▸ What you should do
Return the material word for word, beginning at the line that contains "Open the Start date calendar picker" and continuing through the end of the material. Leave the pictures out.

--- Start of Dataset excerpts ---

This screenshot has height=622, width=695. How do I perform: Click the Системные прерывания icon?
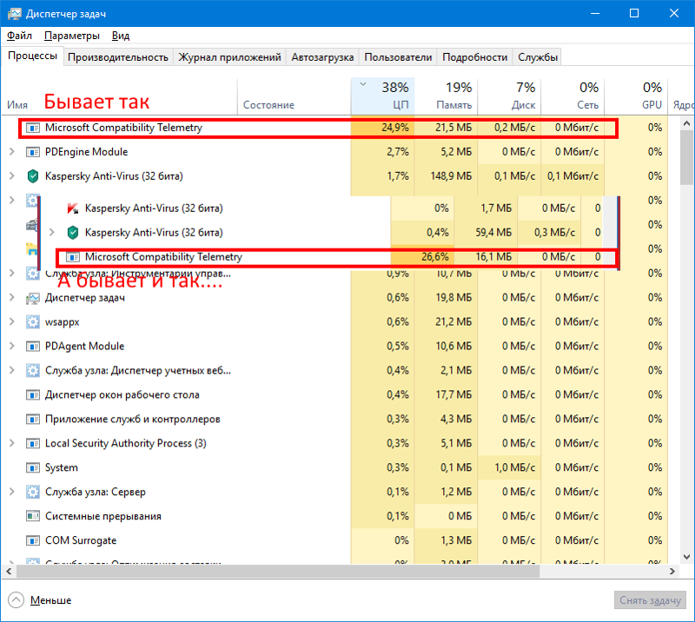[x=33, y=516]
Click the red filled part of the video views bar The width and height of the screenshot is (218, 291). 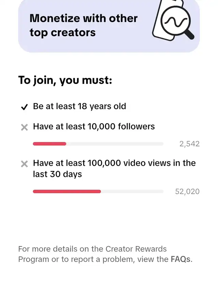[x=67, y=192]
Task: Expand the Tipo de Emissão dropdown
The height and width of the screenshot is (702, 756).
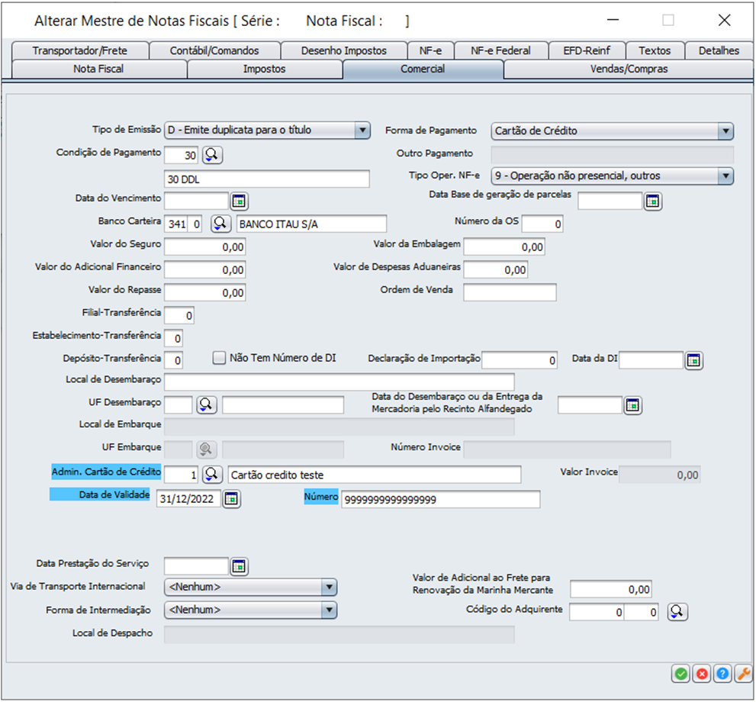Action: [x=362, y=130]
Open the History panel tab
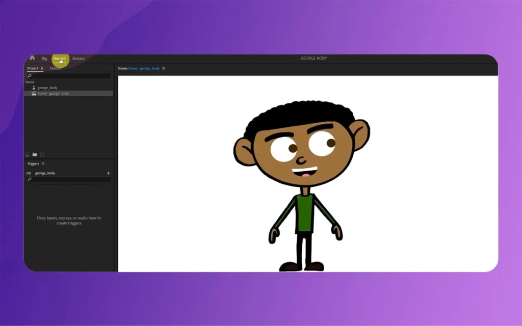Viewport: 522px width, 326px height. [x=56, y=68]
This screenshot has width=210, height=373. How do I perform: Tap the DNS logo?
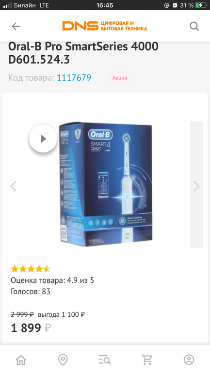pyautogui.click(x=105, y=26)
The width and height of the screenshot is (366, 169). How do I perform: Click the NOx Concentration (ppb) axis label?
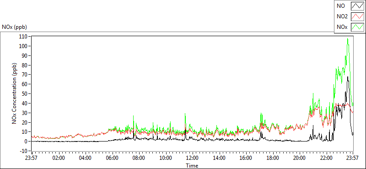[x=15, y=93]
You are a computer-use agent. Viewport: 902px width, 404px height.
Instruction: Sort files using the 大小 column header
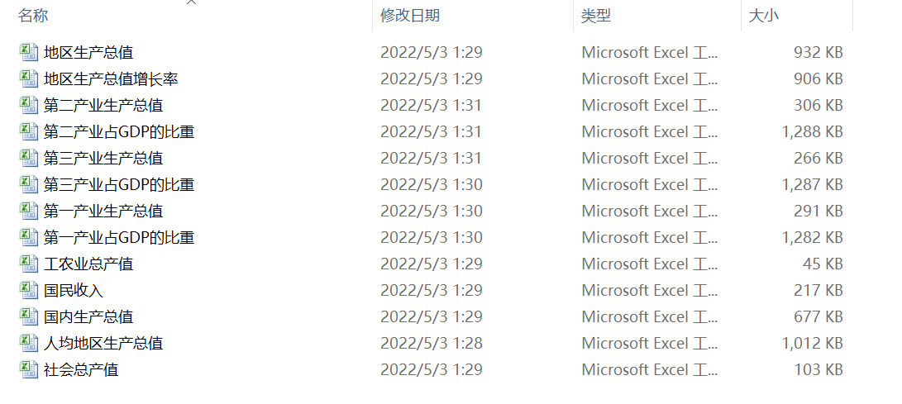(x=763, y=15)
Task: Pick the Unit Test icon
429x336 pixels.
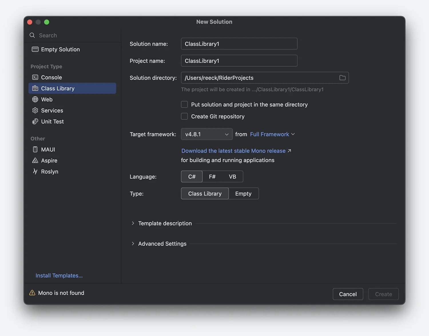Action: 35,121
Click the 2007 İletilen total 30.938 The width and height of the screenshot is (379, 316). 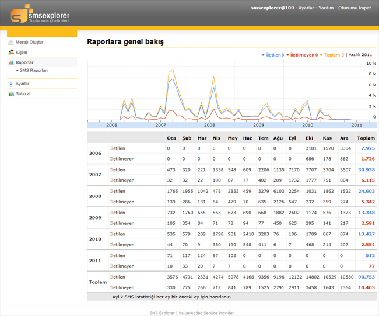pos(366,170)
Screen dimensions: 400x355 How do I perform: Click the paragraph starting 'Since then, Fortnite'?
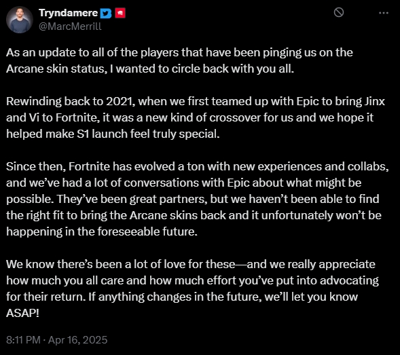(x=198, y=199)
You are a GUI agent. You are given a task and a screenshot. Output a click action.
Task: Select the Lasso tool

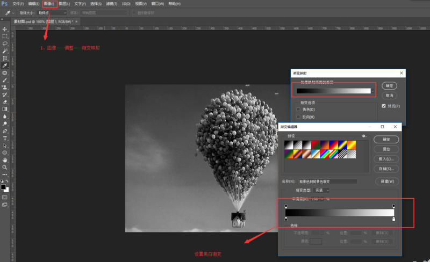[5, 44]
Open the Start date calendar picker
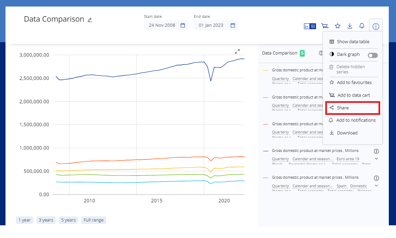The height and width of the screenshot is (238, 396). click(183, 25)
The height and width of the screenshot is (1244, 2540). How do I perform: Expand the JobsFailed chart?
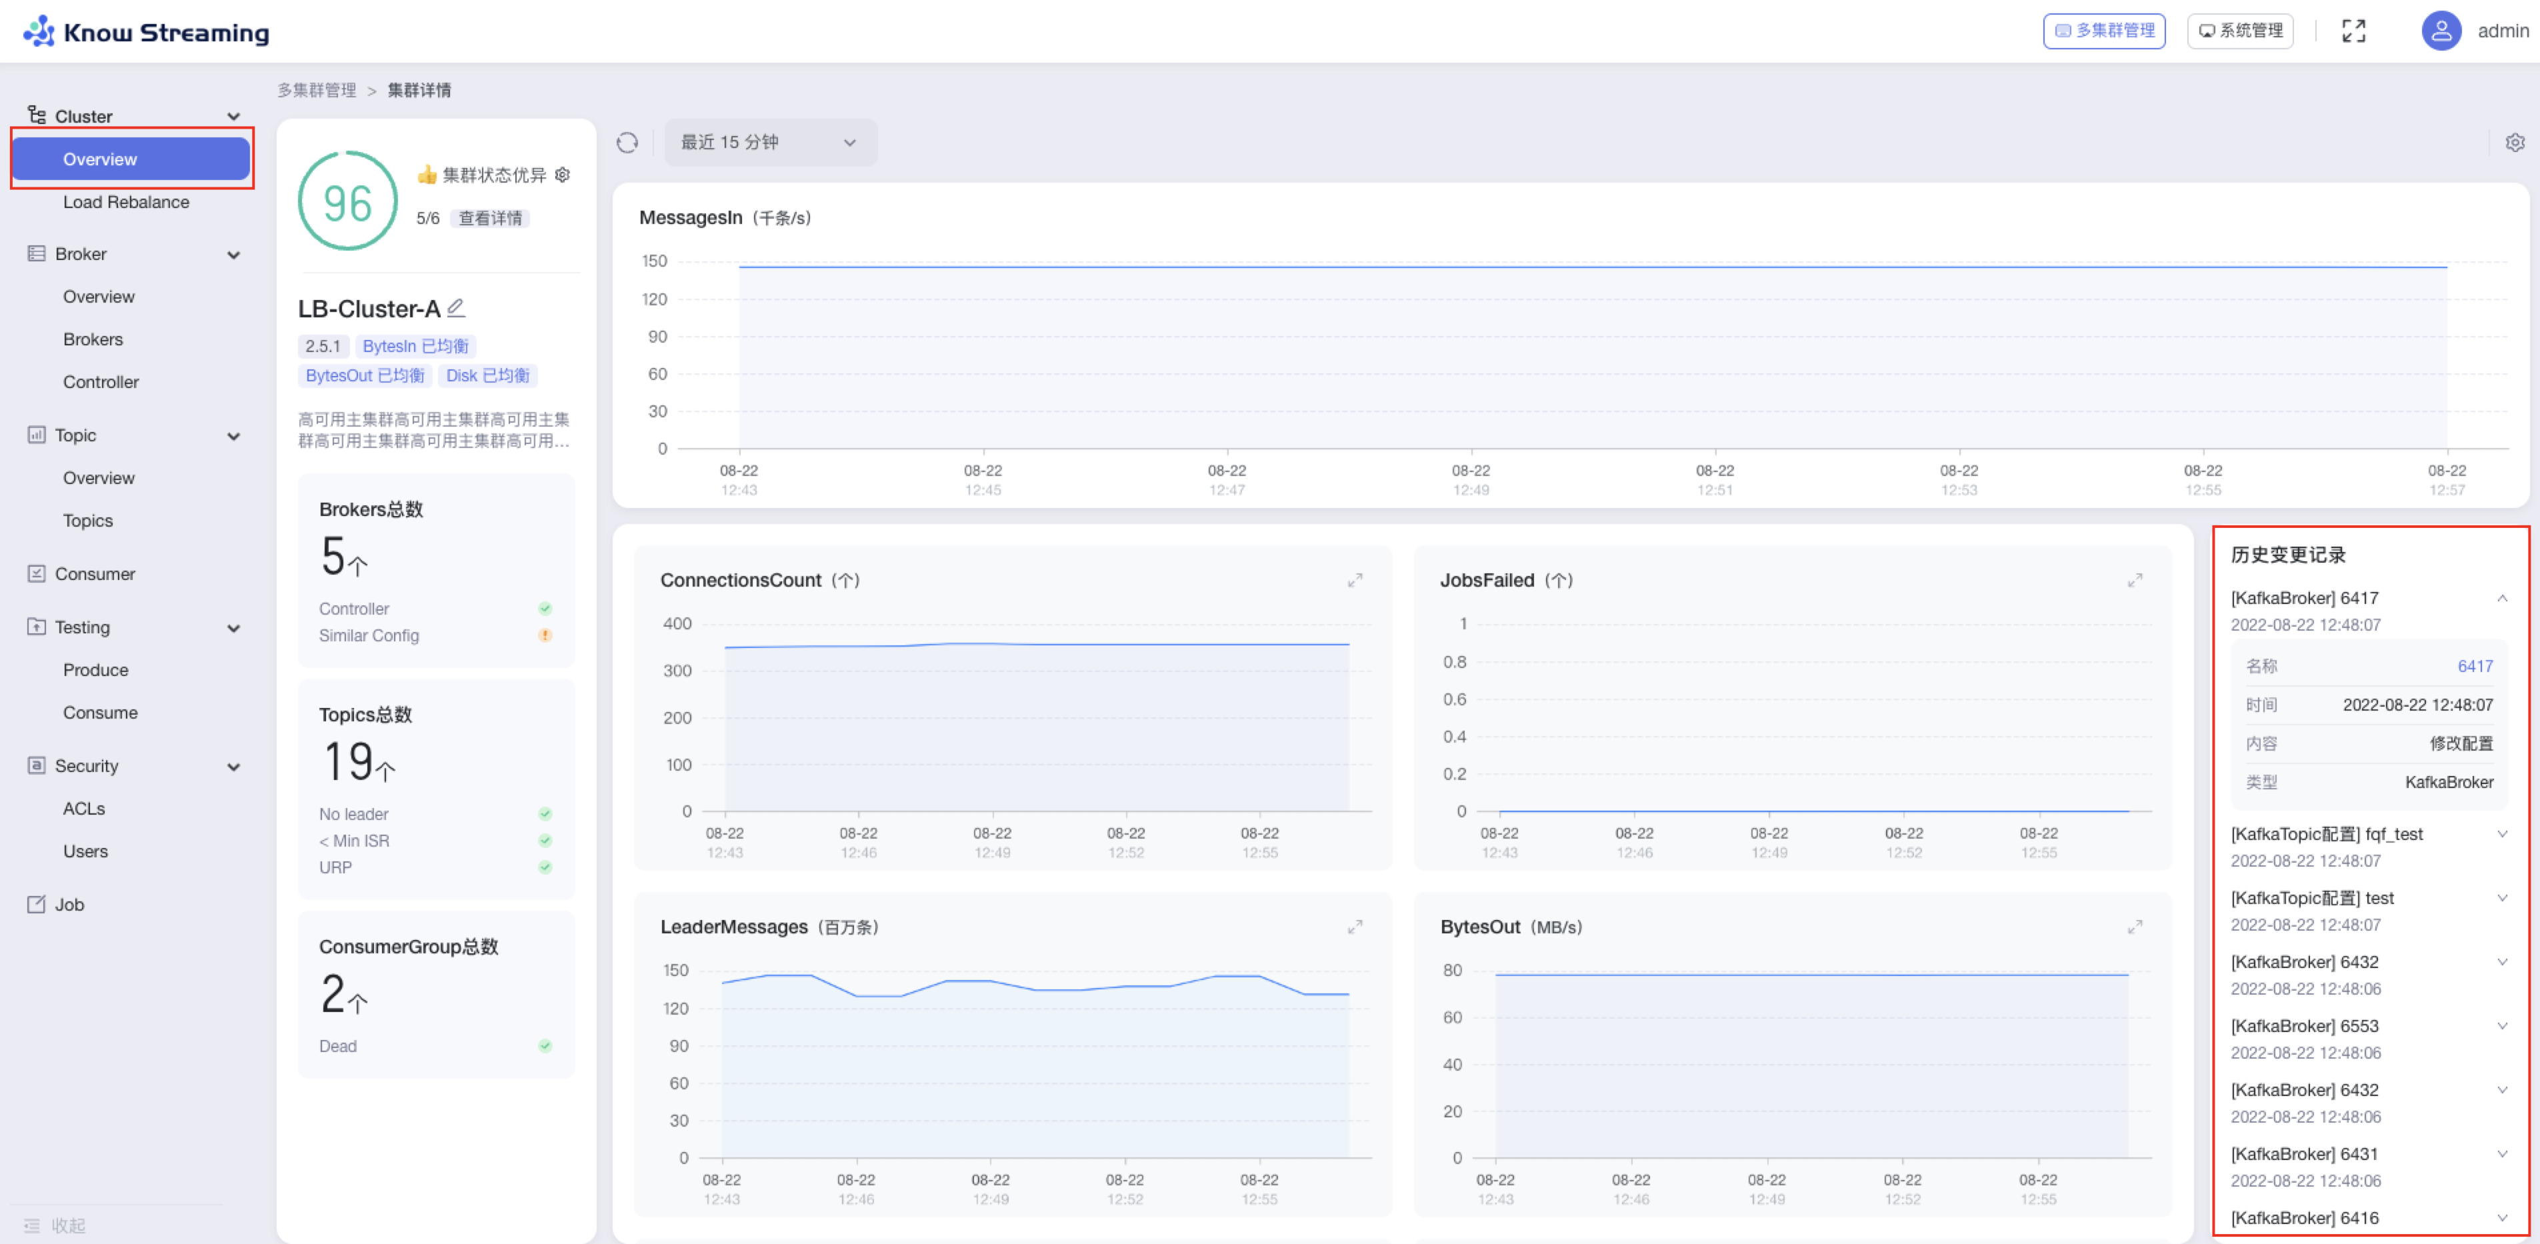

--- End of Dataset excerpts ---

▸ Result below
Open the Start date calendar picker
The height and width of the screenshot is (238, 396). click(183, 25)
The height and width of the screenshot is (1244, 2540). How do I perform: Expand the JobsFailed chart?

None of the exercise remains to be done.